Even just for the domestic outlook, we've seen commercial as well as passenger vehicles coming under pressure, specifically from the beginning of this year.  Again, I think you're seeing that starting to come through in terms of the earnings and that consumer under pressure and specific sectors under pressure is likely going to be a trend that we should see impact on earnings of related companies over the course of the next six to 12 months.

GUGULETHU MFUPHI:  Mohammed, just before we came into the studio, you were discussing a property company that I've never, ever come across Alec, and you said that it's actually one…

MOHAMMED NALLA:  MAS Real Estate, but I'm glad you did.  It's a little known property company – and I say 'little known' because it's not on the Main Board yet, so they're not a Main Board listing.  It's called MAS Real Estate and for those of you, who watch that sector, it's borne out of that Atterbury stable and it's their offshore arm – so specifically European equity exposure.  It's very much in a similar vein to a NeppI with a slightly different risk profile.  They had some nice corporate action last year.  They raised a lot of money.  They went, acquired that Karoo land, and the bulked up the portfolio.  Now, it's starting to look more and more like a real player out there in the market.  They are going to be considering a Main Board listing and they were out with results.  We didn't have the chance to look through all of the results in detail, but in aggregate, that's one of the stocks that's off everybody's radar. 

People out there, go and have a look at the announcement.  A good friend of mine actually flagged it for me and said 'go and have a look', and I quite like the dynamic there in terms of getting an 'outside of South Africa' exposure, but  with some growth potential and then in time, the possibility for a nice Euro-denominated yield to come through as well.

ALEC HOGG:  They're reporting Euros, I see.
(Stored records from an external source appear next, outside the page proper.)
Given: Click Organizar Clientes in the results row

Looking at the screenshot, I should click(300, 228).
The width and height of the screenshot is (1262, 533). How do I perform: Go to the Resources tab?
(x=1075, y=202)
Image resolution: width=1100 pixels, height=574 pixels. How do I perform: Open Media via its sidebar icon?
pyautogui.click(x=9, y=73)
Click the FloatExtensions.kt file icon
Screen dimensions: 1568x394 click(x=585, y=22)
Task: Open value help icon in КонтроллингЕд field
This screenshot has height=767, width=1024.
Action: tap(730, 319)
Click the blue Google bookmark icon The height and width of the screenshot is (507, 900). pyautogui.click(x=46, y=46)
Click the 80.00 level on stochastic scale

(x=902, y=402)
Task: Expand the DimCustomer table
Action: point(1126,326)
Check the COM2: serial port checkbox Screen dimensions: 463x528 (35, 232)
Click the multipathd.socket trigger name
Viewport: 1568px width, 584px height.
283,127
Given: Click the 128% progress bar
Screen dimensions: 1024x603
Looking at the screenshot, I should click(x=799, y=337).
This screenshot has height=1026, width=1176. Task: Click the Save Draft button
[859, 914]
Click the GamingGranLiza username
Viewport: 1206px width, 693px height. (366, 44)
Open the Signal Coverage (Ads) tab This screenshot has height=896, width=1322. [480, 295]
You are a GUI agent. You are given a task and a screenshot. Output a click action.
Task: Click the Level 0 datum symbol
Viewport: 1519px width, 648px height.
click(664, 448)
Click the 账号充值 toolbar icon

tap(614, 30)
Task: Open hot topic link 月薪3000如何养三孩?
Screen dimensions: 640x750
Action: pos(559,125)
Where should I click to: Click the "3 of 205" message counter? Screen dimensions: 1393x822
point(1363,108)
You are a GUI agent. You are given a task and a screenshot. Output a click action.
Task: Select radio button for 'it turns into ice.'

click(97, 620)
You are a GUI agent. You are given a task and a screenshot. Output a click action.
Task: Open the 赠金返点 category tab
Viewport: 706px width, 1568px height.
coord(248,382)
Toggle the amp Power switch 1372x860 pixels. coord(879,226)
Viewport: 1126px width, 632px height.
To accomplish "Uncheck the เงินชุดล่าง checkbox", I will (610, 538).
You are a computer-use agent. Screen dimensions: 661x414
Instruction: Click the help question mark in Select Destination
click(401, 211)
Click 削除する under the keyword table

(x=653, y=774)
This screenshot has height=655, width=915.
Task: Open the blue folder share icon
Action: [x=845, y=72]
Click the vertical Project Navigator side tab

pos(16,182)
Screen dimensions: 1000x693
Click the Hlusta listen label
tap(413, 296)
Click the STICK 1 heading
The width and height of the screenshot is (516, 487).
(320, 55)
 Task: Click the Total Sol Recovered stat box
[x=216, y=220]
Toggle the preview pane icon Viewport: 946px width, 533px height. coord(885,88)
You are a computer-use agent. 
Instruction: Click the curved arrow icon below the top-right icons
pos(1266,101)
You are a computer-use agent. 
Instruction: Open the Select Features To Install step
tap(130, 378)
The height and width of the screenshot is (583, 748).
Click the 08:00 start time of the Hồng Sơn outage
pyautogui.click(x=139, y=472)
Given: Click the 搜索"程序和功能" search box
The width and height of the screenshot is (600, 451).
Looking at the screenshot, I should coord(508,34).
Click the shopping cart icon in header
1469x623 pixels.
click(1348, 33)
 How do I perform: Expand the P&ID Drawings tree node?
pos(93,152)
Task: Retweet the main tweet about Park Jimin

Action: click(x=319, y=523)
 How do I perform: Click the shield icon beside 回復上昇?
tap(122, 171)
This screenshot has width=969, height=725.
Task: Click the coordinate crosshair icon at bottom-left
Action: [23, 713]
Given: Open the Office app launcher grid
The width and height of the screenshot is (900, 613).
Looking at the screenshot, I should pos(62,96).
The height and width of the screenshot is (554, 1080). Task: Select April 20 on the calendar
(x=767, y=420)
MOHAMMED NALLA:  Yes, so that's really the appeal here, Alec.  As with a NeppI or with a MAS, you're probably going to be pricey with a fair amount of gold, so it's not going to be a healthy dividend payer just yet, but they will report in Euro and as you get that earnings growth coming through, it's coming through in Euro terms and you'll know.  I've always said some offshore diversification is definitely prudent.  This, in that property sector specifically, maybe for those who wanted a bit of a property flavour to that.

ALEC HOGG:  They traded at R19.40.  I'm just looking at it very quickly.

MOHAMMED NALLA:  Probably R15.00 or so…

ALEC HOGG:  It seems to be in that region, so at a premium to NAV – but I suppose it depends what the NAV asset value book market…

MOHAMMED NALLA:  In addition, that's telling you that the market's pricing in a fair amount of growth.  You'll see that stock's traded probably from around R15.00 when the NAV was down at around R9.00/R10.00, so it's had that premium.  The premium probably stayed more or less static, for now.  I do think the value unlock will be when they do consider Main Board listing.  Liquidity will pick up.  It's not a very liquid stock.  When liquidity picks up and when it actually comes back onto everyone's radar, is possibly when you start to see some activity and maybe, and maybe you'll even see that bump the premium up a bit further.  We want to see that earnings growth coming through as well, so be cautious around paying a premium if it's not justified.

ALEC HOGG:  One for the notebook.  Thank you, Mohammed Nalla.  He is the Head of Strategic Research at Nedbank Capital and you can see what kind of focus they have on strategy over there.